Same same but different. At the heart of every data security project is the need for visibility, a desire to prevent leaks, and a requirement to manage compliance risk. After that, the use cases and issues become as unique as the organization itself. Special project with a partner? Set up guardrails to ensure sensitive data stays where it’s expected (e.g., in a VPC, in a specific data store). Need to keep data science teams working safely? Proactively scan and scrub personal data from their workspace. Had an incident and need to know what playbook to run? Scan an account like the hounds of hell are nipping at your heels to see what type of data was in the affected account. And so on. Flexible platforms win the day as a result versus more rigid tooling.
Not much survives a collision with the real world. Similar to the variety in use cases, there is little commonality in the data across organizations. The type of objects will depend somewhat on the industry. The data stores that matter vary widely. The data might be compressed, encrypted (where’s the key?), have no header, the wrong header, or be wildly off-spec with respect to its size and formatting. All bets are off and the safest assumption is that it’s a mess. There’s always custom data classes required and we have not even discussed sampling rates. Now compare this to detecting vulnerabilities or malware, both types of products I’ve been building for over 20 years. The set of things that have to be tested to be baseline effective-- and the corpus of test data-- is smaller and infinitely more predictable. The use cases are predictable and constrained. Bluntly, it’s easier.

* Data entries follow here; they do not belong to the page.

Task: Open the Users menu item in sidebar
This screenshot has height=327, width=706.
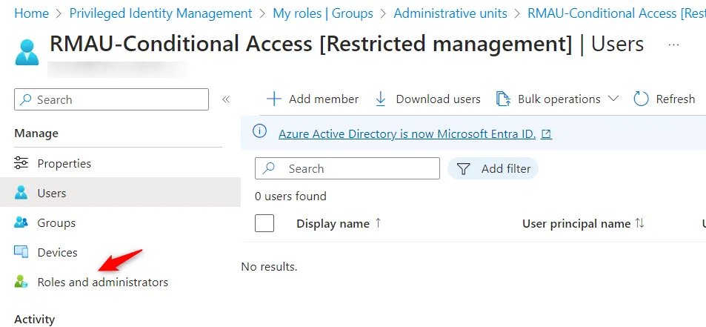Action: (52, 194)
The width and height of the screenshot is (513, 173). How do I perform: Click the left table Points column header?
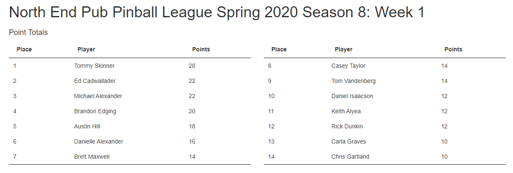click(201, 49)
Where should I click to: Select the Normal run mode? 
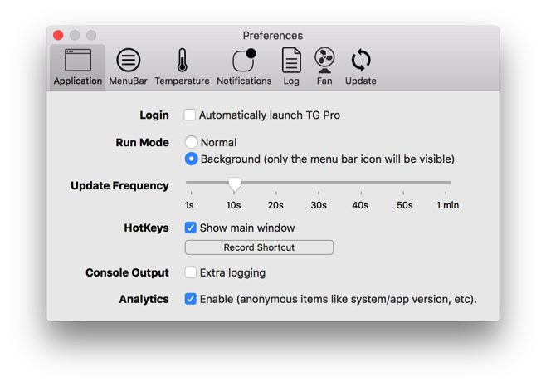click(x=191, y=142)
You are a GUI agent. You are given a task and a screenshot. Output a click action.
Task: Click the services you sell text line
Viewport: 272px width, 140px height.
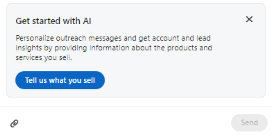44,58
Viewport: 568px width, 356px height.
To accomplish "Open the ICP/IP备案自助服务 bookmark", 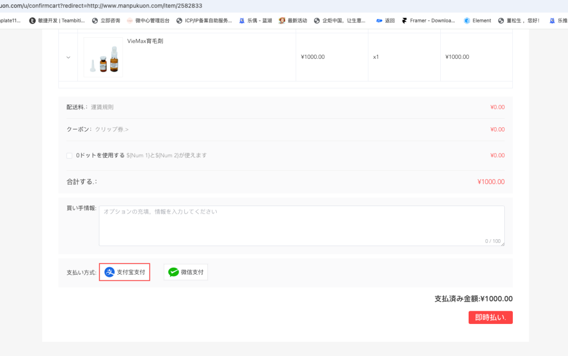I will tap(204, 21).
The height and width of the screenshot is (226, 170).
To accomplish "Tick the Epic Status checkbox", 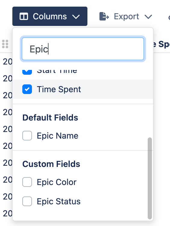I will tap(27, 201).
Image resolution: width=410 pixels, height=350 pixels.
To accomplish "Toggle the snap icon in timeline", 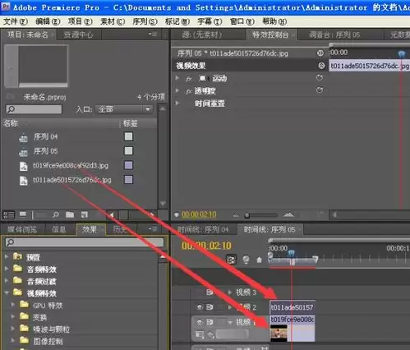I will coord(231,259).
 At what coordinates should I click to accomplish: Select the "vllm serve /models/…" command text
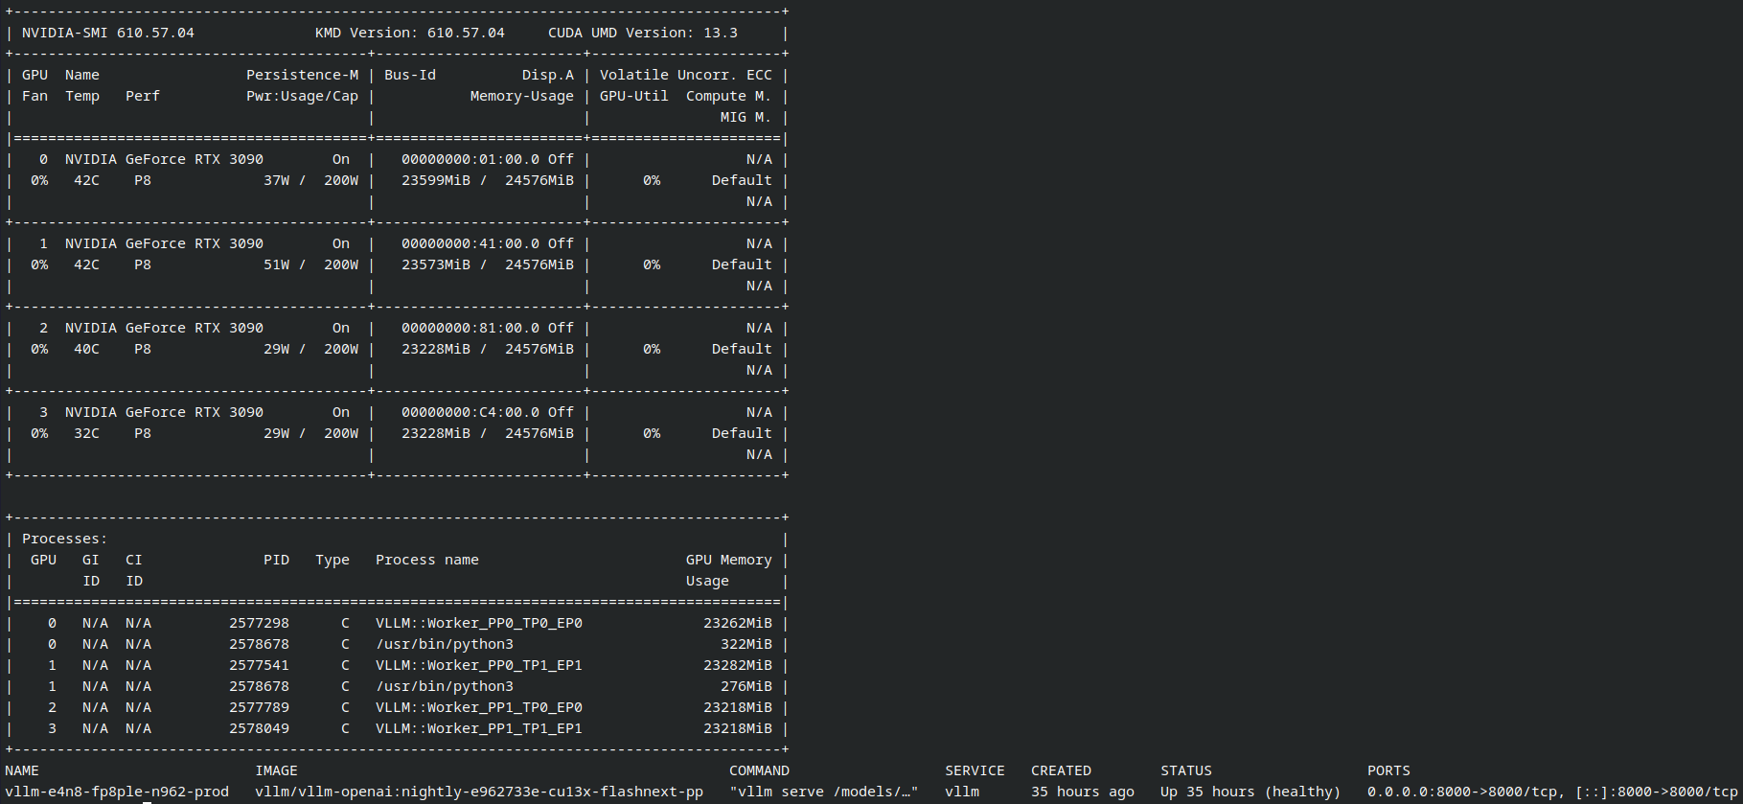[824, 792]
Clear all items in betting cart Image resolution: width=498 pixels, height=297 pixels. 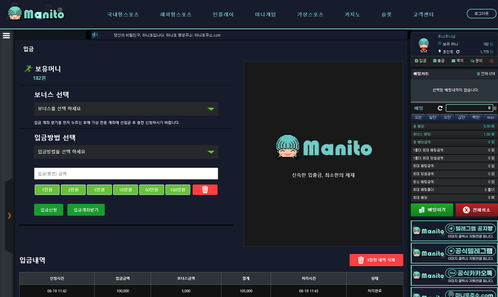pyautogui.click(x=486, y=74)
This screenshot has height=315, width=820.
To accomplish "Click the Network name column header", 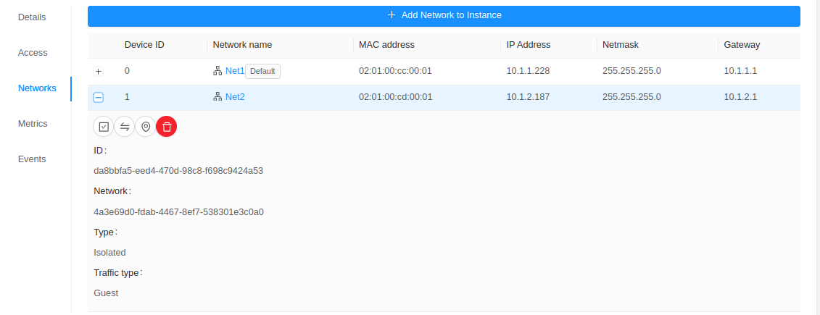I will 242,45.
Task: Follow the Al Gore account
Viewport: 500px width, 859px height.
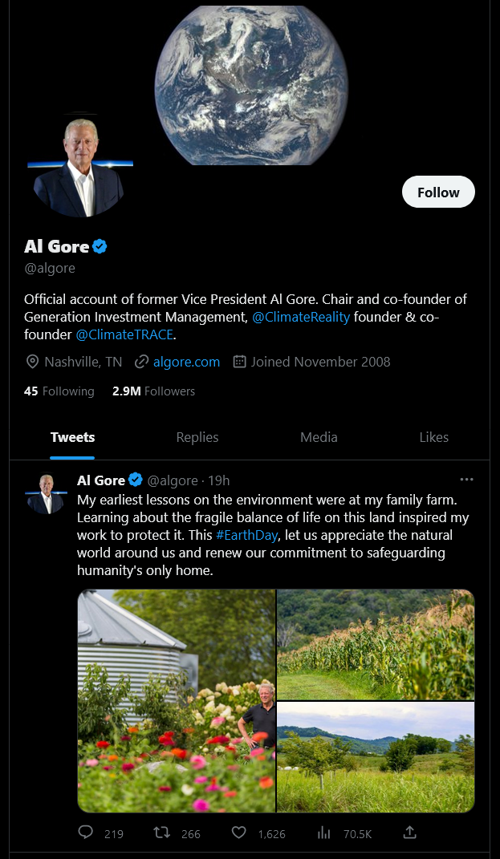Action: click(438, 192)
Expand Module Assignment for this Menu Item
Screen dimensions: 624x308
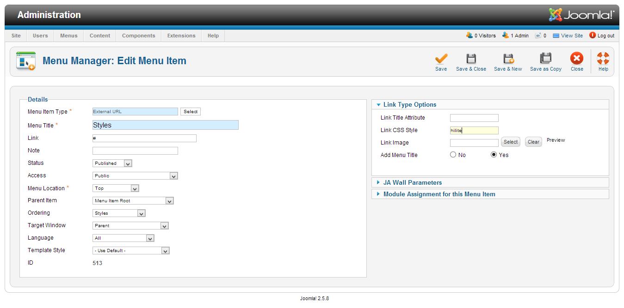click(439, 194)
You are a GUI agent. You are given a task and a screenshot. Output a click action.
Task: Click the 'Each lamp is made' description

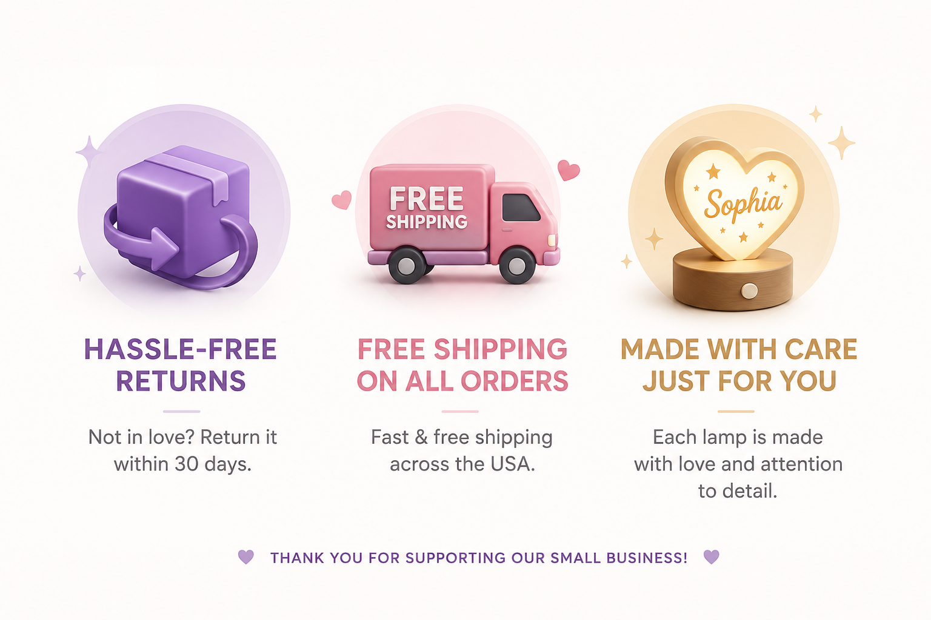coord(738,437)
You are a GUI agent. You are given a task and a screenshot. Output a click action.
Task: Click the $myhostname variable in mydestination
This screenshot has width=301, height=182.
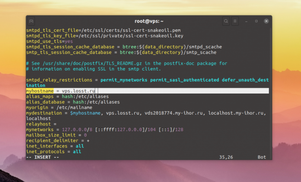[85, 113]
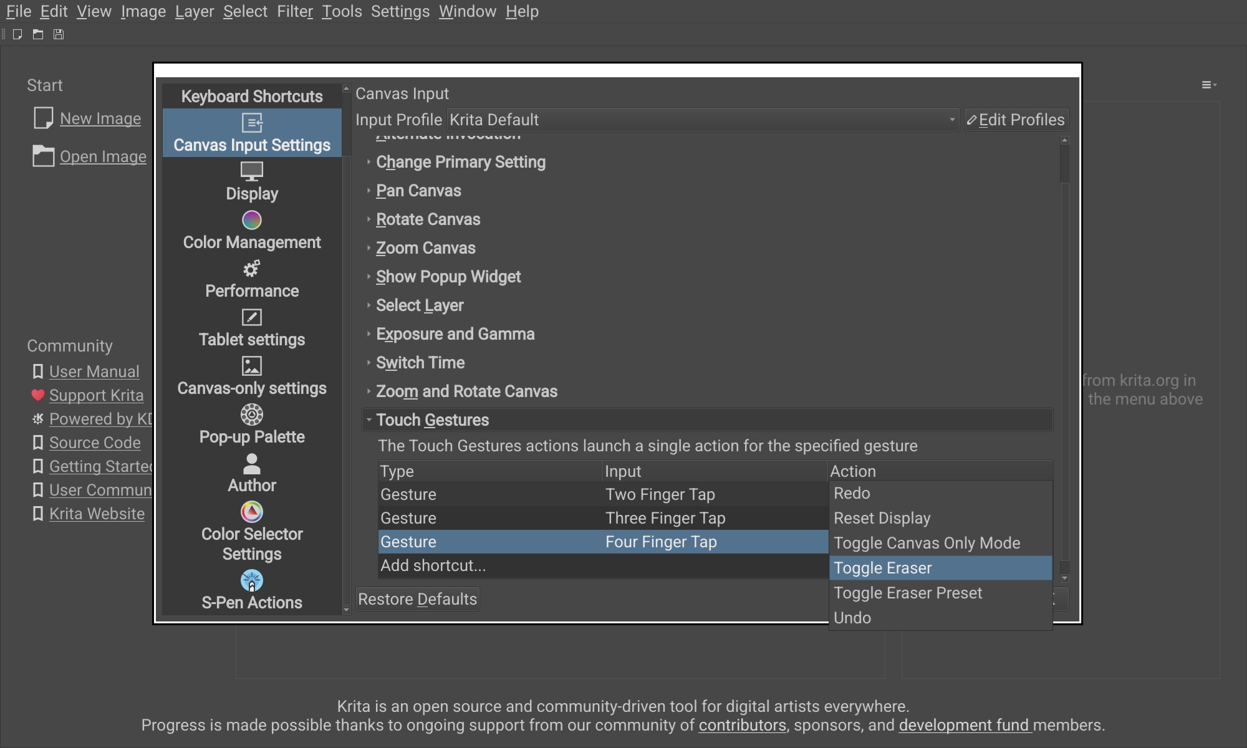1247x748 pixels.
Task: Click the Display monitor icon in sidebar
Action: pyautogui.click(x=251, y=170)
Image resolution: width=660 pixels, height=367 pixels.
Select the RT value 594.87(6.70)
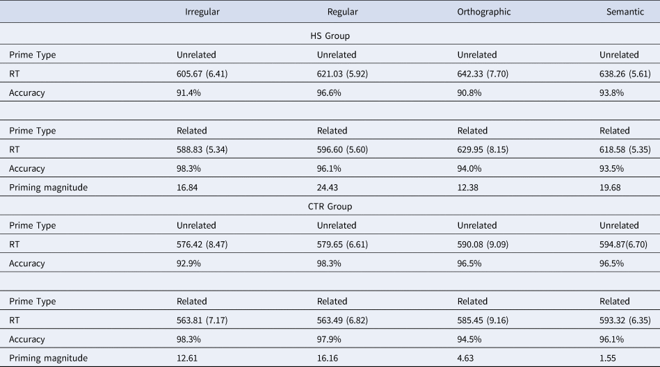point(628,245)
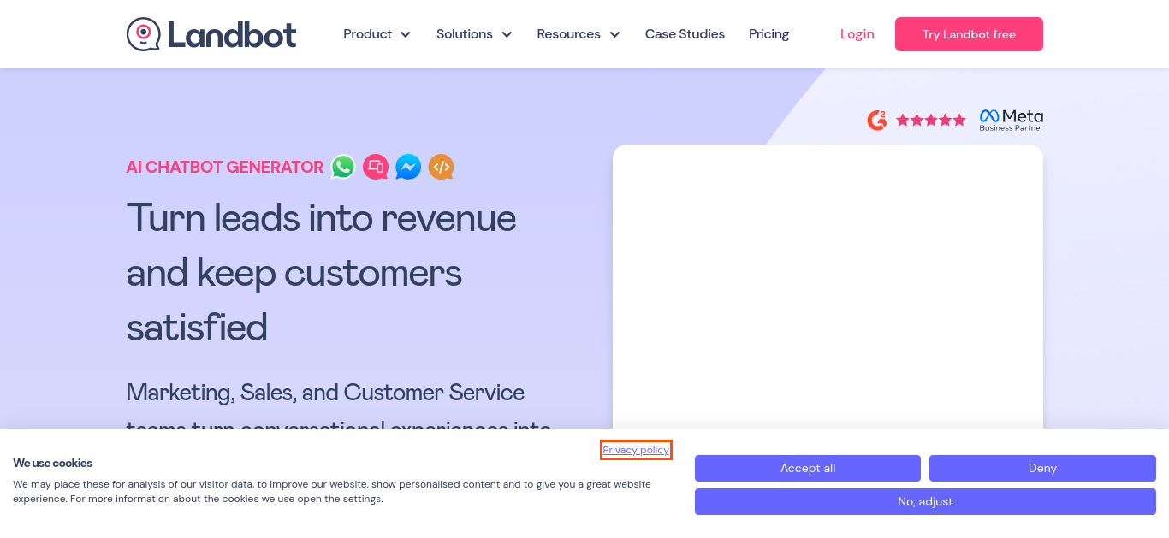
Task: Click the G2 rating logo
Action: point(877,120)
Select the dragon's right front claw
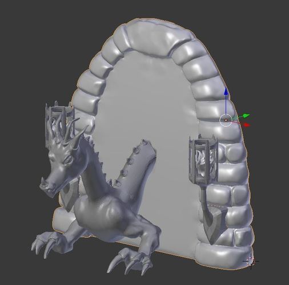Screen dimensions: 289x285 click(130, 260)
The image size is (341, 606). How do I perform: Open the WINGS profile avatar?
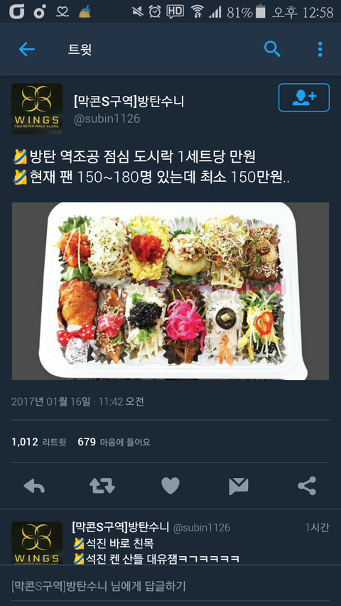pos(37,109)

LLM all the things! Nope. Artificial intelligence has a clear role in data classification. Time-honored regex-based data classification has clear limits to how effective it can be by itself. Nonetheless, it’s fast, inexpensive and flexible. We’ve long since been using ML to derive highly effective patterns and using ML to verify results. Enter LLMs and widespread use of NLP transformers. Does this truly change the game for data classification for security? Not really. Security and cloud teams simply can’t or won’t be able to use the time and resources to train across all of an organization’s data. And why would you if you can get the same results with equally effective, easier, and less expensive techniques? We believe a complete approach to data classification will require AI, but the exact technique used, from NLP transformers to ML or regex patterns with keyword adjacency, should depend on exactly what’s needed. This is fundamentally about choosing the right tool for the job.